O ministro da Justiça, Ricardo Lewandowski, afirmou nesta quinta-feira (28) que o crime organizado no Brasil passou a atuar de forma crescente na economia formal, utilizando estruturas empresariais e mecanismos legais para ampliar lucros, lavar dinheiro e expandir sua influência em setores estratégicos, como combustíveis e sistema financeiro.
A declaração foi feita em coletiva de imprensa para detalhar a Operação Carbono Oculto, considerada a maior já realizada contra a infiltração de facções criminosas em atividades legais. A ofensiva mobiliza 1.400 agentes públicos em dez estados e mira mais de 350 alvos ligados ao Primeiro Comando da Capital (PCC).
Estrutura financeira paralela
As investigações indicam que o PCC criou uma rede de empresas e fundos de investimento para movimentar recursos ilícitos, blindar patrimônio e fraudar o fisco. Entre os mecanismos identificados estão:
- Controle de cerca de 40 fundos de investimento, com patrimônio estimado em R$ 30 bilhões;
- Uso de fintechs e instituições de pagamento que funcionavam como bancos paralelos, movimentando R$ 46 bilhões sem rastreamento;
- Financiamento de usinas de álcool, terminais portuários e frotas de transporte;
- Aquisição de imóveis, incluindo fazendas e residências de alto padrão;
- Importação irregular de combustíveis, resultando em fraudes fiscais de R$ 7,6 bilhões.
Segundo a Receita, mais de 1.000 postos de combustíveis teriam sido utilizados para lavagem de dinheiro, com movimentações de R$ 52 bilhões entre 2020 e 2024. Em muitos casos, as empresas registravam vendas fictícias, prática que permitia justificar repasses a distribuidoras controladas pela facção.
Operações Quasar e Tank
Paralelamente, a Polícia Federal deflagrou as operações Quasar e Tank, que complementam a Carbono Oculto.
Na Quasar, agentes apuram o uso de fundos de investimento em São Paulo e Campinas para ocultar patrimônio.

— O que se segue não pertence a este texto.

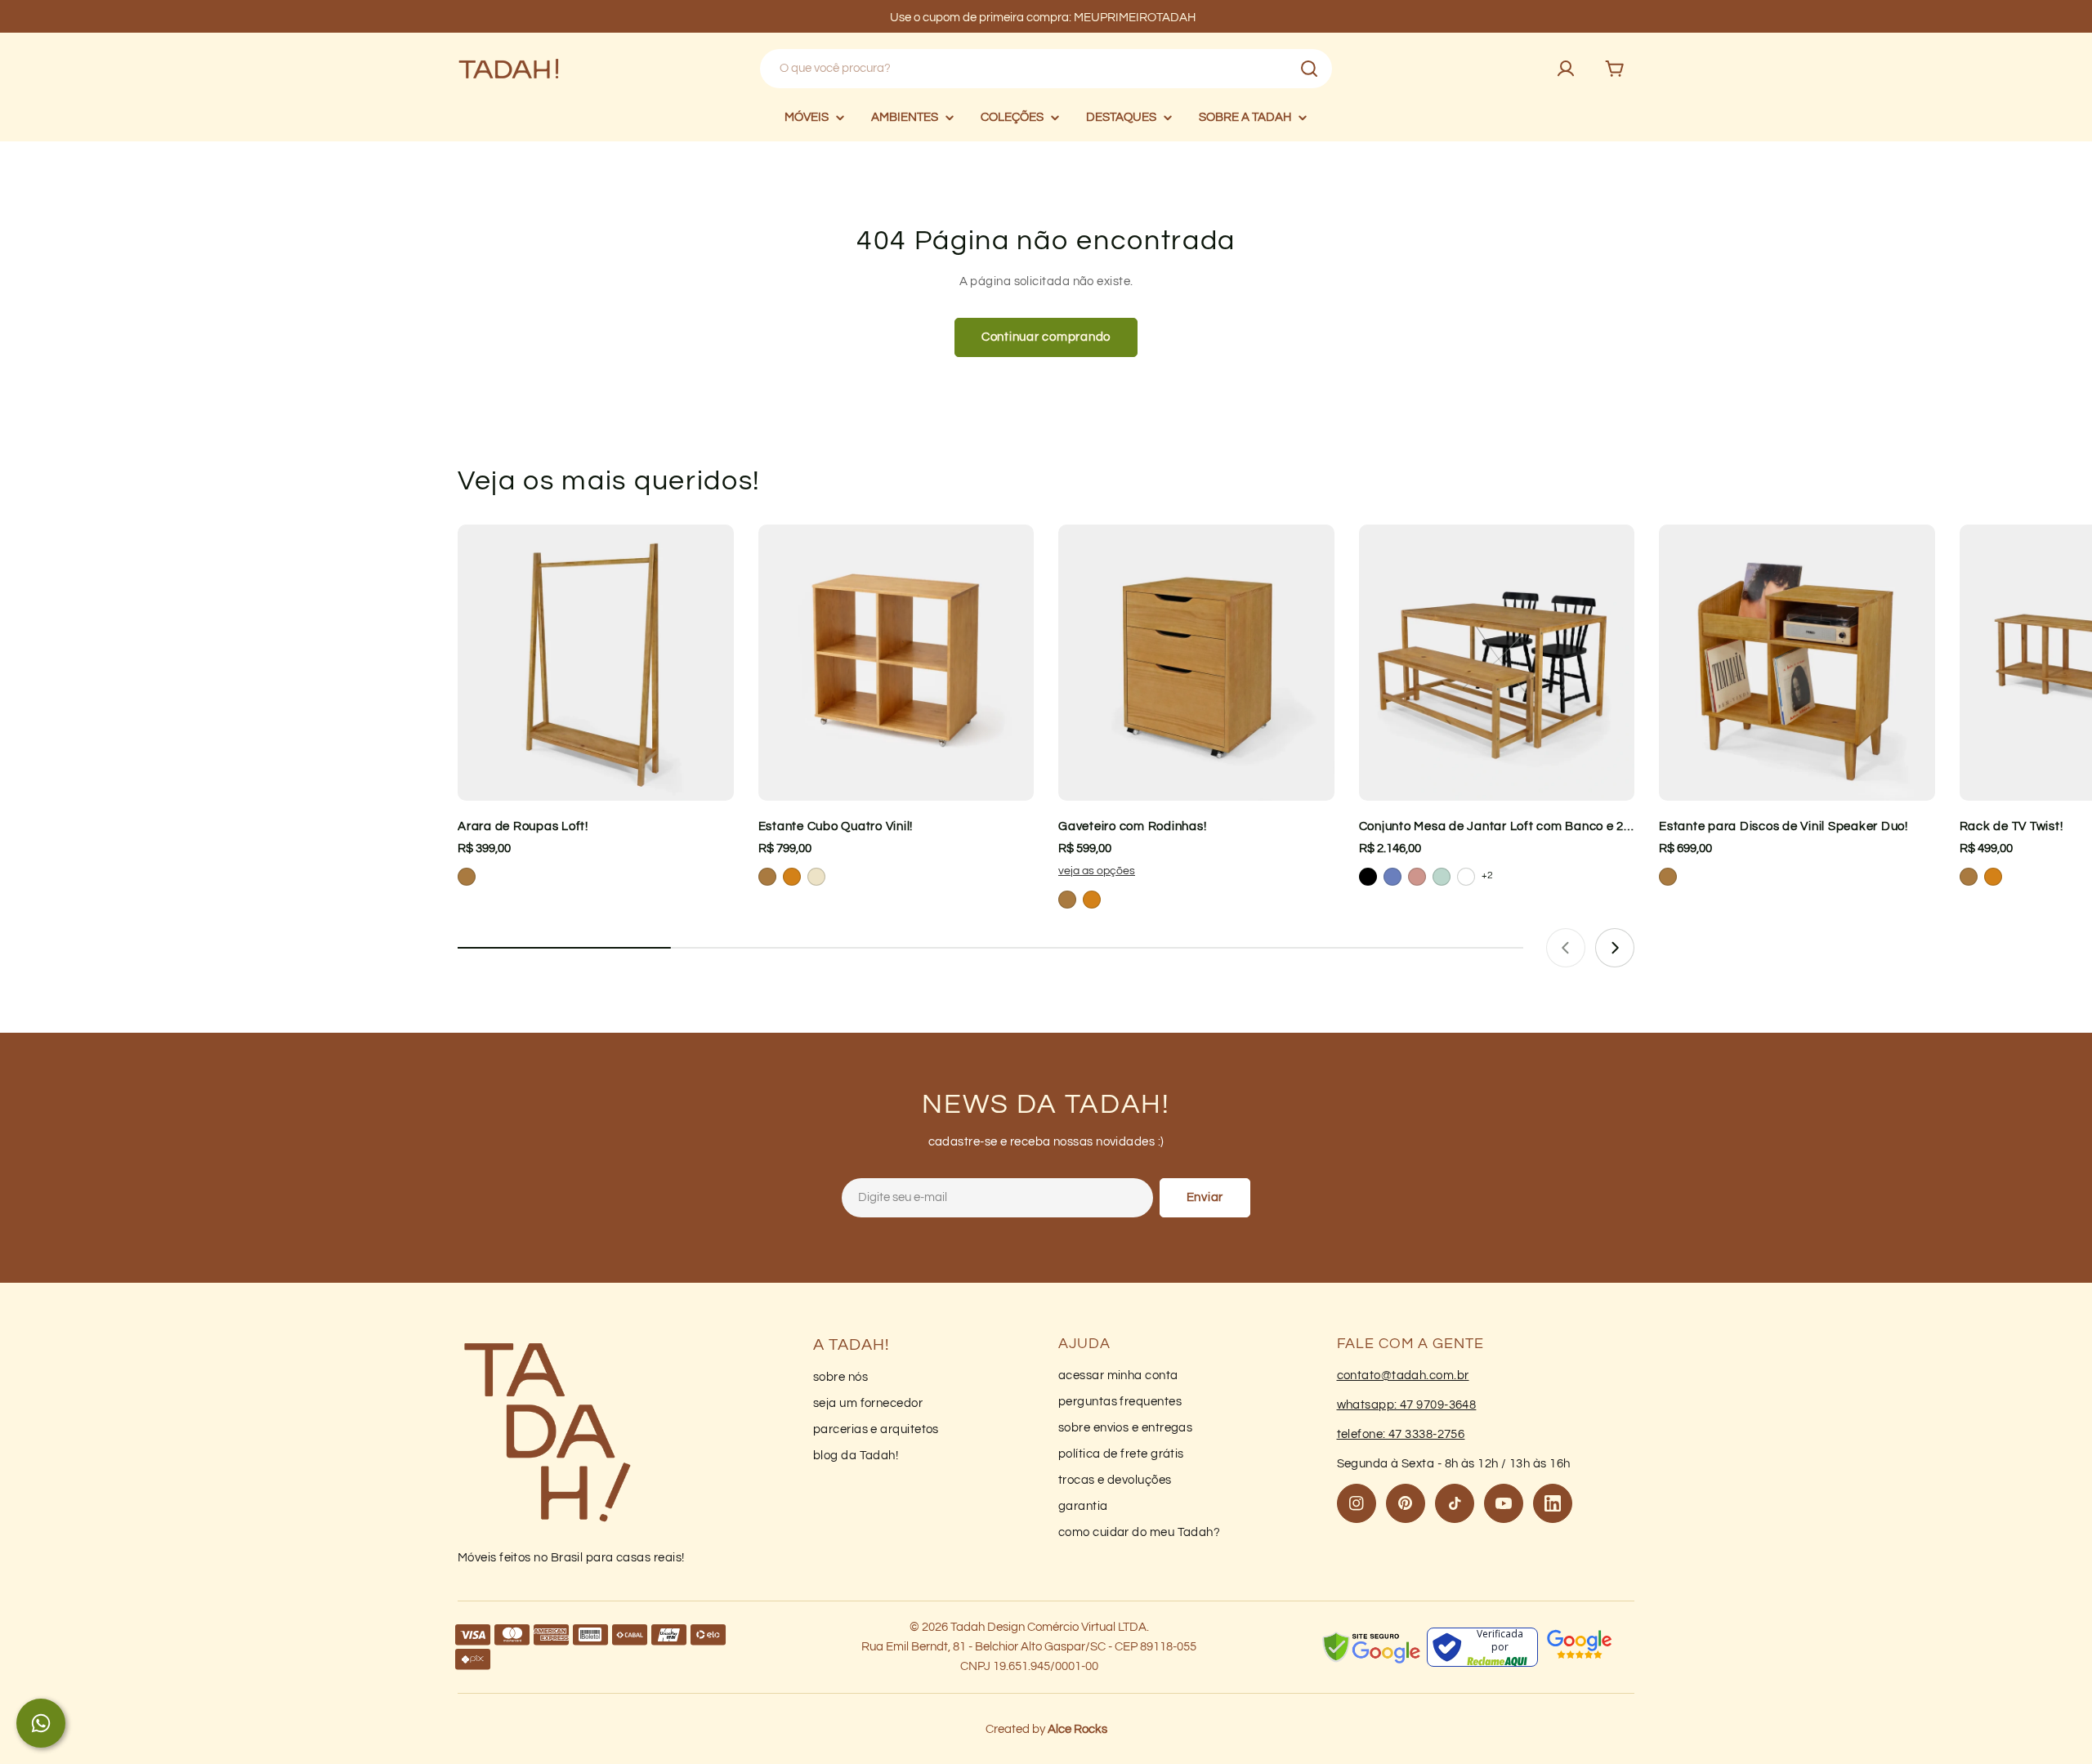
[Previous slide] (1565, 947)
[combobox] (1046, 68)
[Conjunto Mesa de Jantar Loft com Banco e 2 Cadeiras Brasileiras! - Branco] (1466, 877)
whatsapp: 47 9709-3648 (1407, 1405)
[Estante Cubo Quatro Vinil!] (896, 663)
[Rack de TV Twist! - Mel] (1993, 877)
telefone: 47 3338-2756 (1401, 1434)
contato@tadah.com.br (1403, 1375)
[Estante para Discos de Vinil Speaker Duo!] (1797, 663)
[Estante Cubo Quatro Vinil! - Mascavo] (767, 877)
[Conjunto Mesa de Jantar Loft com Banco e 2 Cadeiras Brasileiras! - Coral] (1417, 877)
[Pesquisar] (1309, 68)
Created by (1046, 1729)
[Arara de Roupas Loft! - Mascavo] (467, 877)
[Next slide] (1614, 947)
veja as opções (1096, 871)
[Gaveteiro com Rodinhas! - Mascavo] (1067, 900)
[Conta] (1566, 68)
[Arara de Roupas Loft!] (596, 663)
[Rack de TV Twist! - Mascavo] (1969, 877)
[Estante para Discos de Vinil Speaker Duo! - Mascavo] (1668, 877)
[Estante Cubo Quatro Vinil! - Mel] (792, 877)
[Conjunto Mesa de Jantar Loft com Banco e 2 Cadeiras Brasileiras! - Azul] (1392, 877)
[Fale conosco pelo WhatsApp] (40, 1723)
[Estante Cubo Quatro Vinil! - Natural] (816, 877)
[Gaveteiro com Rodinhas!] (1196, 663)
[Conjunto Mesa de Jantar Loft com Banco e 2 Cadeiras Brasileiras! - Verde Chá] (1442, 877)
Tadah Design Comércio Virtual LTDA (1048, 1627)
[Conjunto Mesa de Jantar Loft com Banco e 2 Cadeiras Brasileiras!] (1497, 663)
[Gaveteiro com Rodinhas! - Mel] (1092, 900)
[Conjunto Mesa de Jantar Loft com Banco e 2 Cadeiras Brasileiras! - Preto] (1368, 877)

A Justiça autorizou bloqueio de bens de até R$ 1,2 bilhão.
Já a operação Tank desarticulou no Paraná uma rede de lavagem de dinheiro que teria movimentado R$ 23 bilhões desde 2019. Esse núcleo, considerado um dos mais expressivos, usava postos, holdings e fintechs para escoar recursos ilícitos, dos quais pelo menos R$ 600 milhões foram identificados em lavagem direta. A PF também apontou adulteração de combustíveis e a chamada “bomba baixa”, quando o volume abastecido é menor do que o registrado na bomba.
Ou seja, os R$ 23 bilhões não representam o total do esquema, mas sim um dos núcleos descobertos. No conjunto, os valores identificados pela Receita e pela PF ultrapassam dezenas de bilhões de reais, quando consideradas as movimentações de fundos, fintechs e postos em todo o país.
Empresas sob investigação
Entre os alvos estão distribuidoras de combustíveis, fintechs, usinas e gestoras financeiras. A Reag Investimentos, presidida por Dario Tanure, confirmou que sofreu busca e apreensão em suas sedes em São Paulo e declarou estar colaborando com as autoridades. A companhia é uma das maiores gestoras independentes do país, com quase R$ 300 bilhões sob gestão.
As ações da empresa (REAG3) chegaram a despencar 17% na Bolsa após a deflagração da operação. Já papéis de distribuidoras como Raízen, Ultrapar e Vibra registraram alta, em meio à expectativa de redução da informalidade no setor de combustíveis.
Reação do governo
Lewandowski destacou que a resposta ao crime não pode se restringir à repressão policial, mas deve incluir integração entre órgãos fiscais, reguladores e instituições financeiras. “Há muito tempo acompanhamos a migração da criminalidade da ilegalidade para a legalidade. Essa realidade exige inteligência, integração e institucionalização da resposta do Estado”, afirmou.
O ministro defendeu ainda a aprovação da PEC da Segurança, que prevê cooperação permanente entre forças policiais e órgãos de fiscalização. “Precisamos transformar operações como esta em rotina do Estado brasileiro”, disse.
O ministro da Fazenda, Fernando Haddad, também participou da coletiva ao lado do diretor-geral da PF, Andrei Rodrigues, e da subsecretária da Receita, Andrea Costa Chaves. O governo prometeu ampliar a coordenação entre União e estados para sufocar financeiramente organizações criminosas.